== INPUT DATA

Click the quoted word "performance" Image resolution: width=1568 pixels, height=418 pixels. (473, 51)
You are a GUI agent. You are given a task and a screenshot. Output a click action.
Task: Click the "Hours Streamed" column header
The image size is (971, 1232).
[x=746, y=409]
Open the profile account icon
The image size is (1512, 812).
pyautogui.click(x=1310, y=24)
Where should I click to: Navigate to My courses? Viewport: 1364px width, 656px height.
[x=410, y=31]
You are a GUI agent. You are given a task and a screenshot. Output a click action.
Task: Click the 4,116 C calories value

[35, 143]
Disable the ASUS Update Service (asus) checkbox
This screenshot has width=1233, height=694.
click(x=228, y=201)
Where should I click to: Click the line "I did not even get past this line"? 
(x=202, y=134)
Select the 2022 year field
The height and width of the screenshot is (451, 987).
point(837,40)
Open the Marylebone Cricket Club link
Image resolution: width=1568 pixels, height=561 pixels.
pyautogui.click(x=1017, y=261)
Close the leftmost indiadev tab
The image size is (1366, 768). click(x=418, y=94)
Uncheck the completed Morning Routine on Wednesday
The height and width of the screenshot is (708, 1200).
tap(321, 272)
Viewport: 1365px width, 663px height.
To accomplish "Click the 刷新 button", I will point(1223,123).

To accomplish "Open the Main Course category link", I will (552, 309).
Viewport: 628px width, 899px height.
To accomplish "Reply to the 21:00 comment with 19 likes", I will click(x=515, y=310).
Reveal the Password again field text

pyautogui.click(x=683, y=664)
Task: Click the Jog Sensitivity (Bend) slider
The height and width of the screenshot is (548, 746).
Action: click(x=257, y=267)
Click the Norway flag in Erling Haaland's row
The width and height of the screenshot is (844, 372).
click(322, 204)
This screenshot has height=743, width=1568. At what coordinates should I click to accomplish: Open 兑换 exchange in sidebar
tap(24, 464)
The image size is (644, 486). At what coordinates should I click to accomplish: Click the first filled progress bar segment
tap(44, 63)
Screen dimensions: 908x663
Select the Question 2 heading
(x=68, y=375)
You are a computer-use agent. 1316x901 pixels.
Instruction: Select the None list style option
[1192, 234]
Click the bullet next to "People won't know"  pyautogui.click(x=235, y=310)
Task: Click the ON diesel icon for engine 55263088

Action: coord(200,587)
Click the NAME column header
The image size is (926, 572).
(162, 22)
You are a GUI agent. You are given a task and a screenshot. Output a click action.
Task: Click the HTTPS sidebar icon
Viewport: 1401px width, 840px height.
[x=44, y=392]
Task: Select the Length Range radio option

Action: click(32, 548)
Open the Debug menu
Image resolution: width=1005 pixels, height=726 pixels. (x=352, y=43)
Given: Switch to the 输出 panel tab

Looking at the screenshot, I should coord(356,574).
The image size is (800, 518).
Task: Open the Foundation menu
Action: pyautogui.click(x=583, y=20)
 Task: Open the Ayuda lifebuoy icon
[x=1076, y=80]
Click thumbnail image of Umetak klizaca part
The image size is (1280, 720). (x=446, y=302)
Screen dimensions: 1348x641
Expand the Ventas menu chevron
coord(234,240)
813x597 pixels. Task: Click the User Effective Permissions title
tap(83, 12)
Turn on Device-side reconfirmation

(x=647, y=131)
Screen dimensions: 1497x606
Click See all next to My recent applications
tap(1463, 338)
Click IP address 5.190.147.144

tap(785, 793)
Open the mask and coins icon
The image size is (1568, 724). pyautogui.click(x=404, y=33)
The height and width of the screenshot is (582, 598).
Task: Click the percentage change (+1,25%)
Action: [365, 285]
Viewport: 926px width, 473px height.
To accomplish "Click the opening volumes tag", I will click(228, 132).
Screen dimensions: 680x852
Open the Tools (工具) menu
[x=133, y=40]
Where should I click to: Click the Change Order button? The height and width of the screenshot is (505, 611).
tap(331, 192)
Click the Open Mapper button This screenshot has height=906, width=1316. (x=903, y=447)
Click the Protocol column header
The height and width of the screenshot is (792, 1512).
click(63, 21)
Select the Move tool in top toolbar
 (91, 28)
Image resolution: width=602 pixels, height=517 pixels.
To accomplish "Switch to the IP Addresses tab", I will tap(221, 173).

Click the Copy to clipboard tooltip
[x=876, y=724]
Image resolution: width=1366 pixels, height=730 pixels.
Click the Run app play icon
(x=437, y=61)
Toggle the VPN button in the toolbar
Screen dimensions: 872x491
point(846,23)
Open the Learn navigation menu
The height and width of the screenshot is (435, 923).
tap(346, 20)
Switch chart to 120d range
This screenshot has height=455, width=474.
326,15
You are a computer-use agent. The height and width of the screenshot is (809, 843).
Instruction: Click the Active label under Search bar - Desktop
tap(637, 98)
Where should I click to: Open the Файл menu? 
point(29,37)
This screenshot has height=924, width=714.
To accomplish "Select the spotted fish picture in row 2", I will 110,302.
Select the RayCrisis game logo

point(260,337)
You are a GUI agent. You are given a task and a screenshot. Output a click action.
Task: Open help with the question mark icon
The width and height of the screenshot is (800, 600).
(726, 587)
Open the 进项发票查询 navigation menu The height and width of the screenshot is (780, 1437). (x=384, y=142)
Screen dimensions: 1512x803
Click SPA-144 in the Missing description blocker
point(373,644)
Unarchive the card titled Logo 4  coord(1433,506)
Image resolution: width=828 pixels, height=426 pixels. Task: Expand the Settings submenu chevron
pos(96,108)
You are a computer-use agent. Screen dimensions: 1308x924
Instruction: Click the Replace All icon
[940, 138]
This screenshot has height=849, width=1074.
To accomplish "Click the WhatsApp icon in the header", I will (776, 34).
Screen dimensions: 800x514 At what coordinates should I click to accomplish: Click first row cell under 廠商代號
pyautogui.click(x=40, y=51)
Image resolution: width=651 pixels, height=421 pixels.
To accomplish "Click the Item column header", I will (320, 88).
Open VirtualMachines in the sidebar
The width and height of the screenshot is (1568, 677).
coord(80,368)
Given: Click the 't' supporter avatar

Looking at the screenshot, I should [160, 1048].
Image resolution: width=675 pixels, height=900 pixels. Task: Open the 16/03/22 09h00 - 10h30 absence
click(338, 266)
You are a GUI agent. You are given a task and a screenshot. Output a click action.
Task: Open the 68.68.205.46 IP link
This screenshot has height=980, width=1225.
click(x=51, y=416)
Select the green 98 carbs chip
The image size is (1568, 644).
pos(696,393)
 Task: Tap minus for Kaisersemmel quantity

====

* WHAT YOU WILL DO
Transcribe the records in full, word for word.

* RESPONSE
Click the quoted word "performance" Image resolution: width=1568 pixels, height=418 pixels. (473, 51)
You are a GUI agent. You are given a task and a screenshot. Output a click action.
Task: Click the "Hours Streamed" column header
The image size is (971, 1232).
[x=746, y=409]
Open the profile account icon
The image size is (1512, 812).
pyautogui.click(x=1310, y=24)
Where should I click to: Navigate to My courses? Viewport: 1364px width, 656px height.
[x=410, y=31]
You are a GUI agent. You are given a task and a screenshot. Output a click action.
Task: Click the 4,116 C calories value

[35, 143]
Disable the ASUS Update Service (asus) checkbox
This screenshot has width=1233, height=694.
click(x=228, y=201)
Where should I click to: Click the line "I did not even get past this line"? 
(x=202, y=134)
Select the 2022 year field
The height and width of the screenshot is (451, 987).
point(837,40)
Open the Marylebone Cricket Club link
Image resolution: width=1568 pixels, height=561 pixels.
pyautogui.click(x=1017, y=261)
Close the leftmost indiadev tab
The image size is (1366, 768). click(x=418, y=94)
Uncheck the completed Morning Routine on Wednesday
The height and width of the screenshot is (708, 1200).
tap(321, 272)
Viewport: 1365px width, 663px height.
To accomplish "Click the 刷新 button", I will point(1223,123).

To accomplish "Open the Main Course category link", I will (552, 309).
Viewport: 628px width, 899px height.
To accomplish "Reply to the 21:00 comment with 19 likes", I will click(x=515, y=310).
Reveal the Password again field text

pyautogui.click(x=683, y=664)
Task: Click the Jog Sensitivity (Bend) slider
The height and width of the screenshot is (548, 746).
Action: click(x=257, y=267)
Click the Norway flag in Erling Haaland's row
The width and height of the screenshot is (844, 372).
click(322, 204)
This screenshot has height=743, width=1568. At what coordinates should I click to accomplish: Open 兑换 exchange in sidebar
tap(24, 464)
The image size is (644, 486). At what coordinates should I click to accomplish: Click the first filled progress bar segment
tap(44, 63)
Screen dimensions: 908x663
Select the Question 2 heading
(x=68, y=375)
You are a computer-use agent. 1316x901 pixels.
Instruction: Select the None list style option
[1192, 234]
Click the bullet next to "People won't know"  pyautogui.click(x=235, y=310)
Task: Click the ON diesel icon for engine 55263088

Action: coord(200,587)
Click the NAME column header
The image size is (926, 572).
(162, 22)
You are a GUI agent. You are given a task and a screenshot. Output a click action.
Task: Click the HTTPS sidebar icon
Viewport: 1401px width, 840px height.
[x=44, y=392]
Task: Select the Length Range radio option

Action: click(32, 548)
Open the Debug menu
Image resolution: width=1005 pixels, height=726 pixels. (x=352, y=43)
Given: Switch to the 输出 panel tab

Looking at the screenshot, I should coord(356,574).
The image size is (800, 518).
Task: Open the Foundation menu
Action: pyautogui.click(x=583, y=20)
 Task: Open the Ayuda lifebuoy icon
[x=1076, y=80]
Click thumbnail image of Umetak klizaca part
The image size is (1280, 720). (x=446, y=302)
Screen dimensions: 1348x641
Expand the Ventas menu chevron
coord(234,240)
813x597 pixels. Task: Click the User Effective Permissions title
tap(83, 12)
Turn on Device-side reconfirmation

(x=647, y=131)
Screen dimensions: 1497x606
Click See all next to My recent applications
tap(1463, 338)
Click IP address 5.190.147.144

tap(785, 793)
Open the mask and coins icon
The image size is (1568, 724). pyautogui.click(x=404, y=33)
The height and width of the screenshot is (582, 598).
Task: Click the percentage change (+1,25%)
Action: [365, 285]
Viewport: 926px width, 473px height.
To accomplish "Click the opening volumes tag", I will click(228, 132).
Screen dimensions: 680x852
Open the Tools (工具) menu
[x=133, y=40]
Where should I click to: Click the Change Order button? The height and width of the screenshot is (505, 611).
tap(331, 192)
Click the Open Mapper button This screenshot has height=906, width=1316. (x=903, y=447)
Click the Protocol column header
The height and width of the screenshot is (792, 1512).
click(63, 21)
Select the Move tool in top toolbar
 (91, 28)
Image resolution: width=602 pixels, height=517 pixels.
To accomplish "Switch to the IP Addresses tab", I will tap(221, 173).

Click the Copy to clipboard tooltip
[x=876, y=724]
Image resolution: width=1366 pixels, height=730 pixels.
Click the Run app play icon
(x=437, y=61)
Toggle the VPN button in the toolbar
Screen dimensions: 872x491
point(846,23)
Open the Learn navigation menu
The height and width of the screenshot is (435, 923).
tap(346, 20)
Switch chart to 120d range
This screenshot has height=455, width=474.
326,15
You are a computer-use agent. The height and width of the screenshot is (809, 843).
Instruction: Click the Active label under Search bar - Desktop
tap(637, 98)
Where should I click to: Open the Файл menu? 
point(29,37)
This screenshot has height=924, width=714.
To accomplish "Select the spotted fish picture in row 2", I will 110,302.
Select the RayCrisis game logo

point(260,337)
You are a GUI agent. You are given a task and a screenshot. Output a click action.
Task: Open help with the question mark icon
The width and height of the screenshot is (800, 600).
(726, 587)
Open the 进项发票查询 navigation menu The height and width of the screenshot is (780, 1437). (x=384, y=142)
Screen dimensions: 1512x803
Click SPA-144 in the Missing description blocker
point(373,644)
Unarchive the card titled Logo 4  coord(1433,506)
Image resolution: width=828 pixels, height=426 pixels. Task: Expand the Settings submenu chevron
pos(96,108)
You are a computer-use agent. Screen dimensions: 1308x924
Instruction: Click the Replace All icon
[940, 138]
This screenshot has height=849, width=1074.
To accomplish "Click the WhatsApp icon in the header", I will (776, 34).
Screen dimensions: 800x514 At what coordinates should I click to accomplish: Click first row cell under 廠商代號
pyautogui.click(x=40, y=51)
Image resolution: width=651 pixels, height=421 pixels.
To accomplish "Click the Item column header", I will (320, 88).
Open VirtualMachines in the sidebar
The width and height of the screenshot is (1568, 677).
coord(80,368)
Given: Click the 't' supporter avatar

Looking at the screenshot, I should [160, 1048].
Image resolution: width=675 pixels, height=900 pixels. Task: Open the 16/03/22 09h00 - 10h30 absence
click(338, 266)
You are a GUI agent. You are given a task and a screenshot. Output a click action.
Task: Open the 68.68.205.46 IP link
This screenshot has height=980, width=1225.
click(x=51, y=416)
Select the green 98 carbs chip
The image size is (1568, 644).
pos(696,393)
 Task: Tap minus for Kaisersemmel quantity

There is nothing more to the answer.